» EXERCISE INSTRUCTIONS: What comes back must be the data itself, retyped exactly.
[[ DATA EXCERPTS, beginning ]]
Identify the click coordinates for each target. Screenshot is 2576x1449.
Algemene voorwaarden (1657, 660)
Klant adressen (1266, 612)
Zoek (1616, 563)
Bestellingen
[[ DATA EXCERPTS, end ]]
» PROBLEM SOLUTION:
Identify the click coordinates for each target. Screenshot is 2576x1449.
Algemene voorwaarden (1657, 660)
Klant adressen (1266, 612)
Zoek (1616, 563)
Bestellingen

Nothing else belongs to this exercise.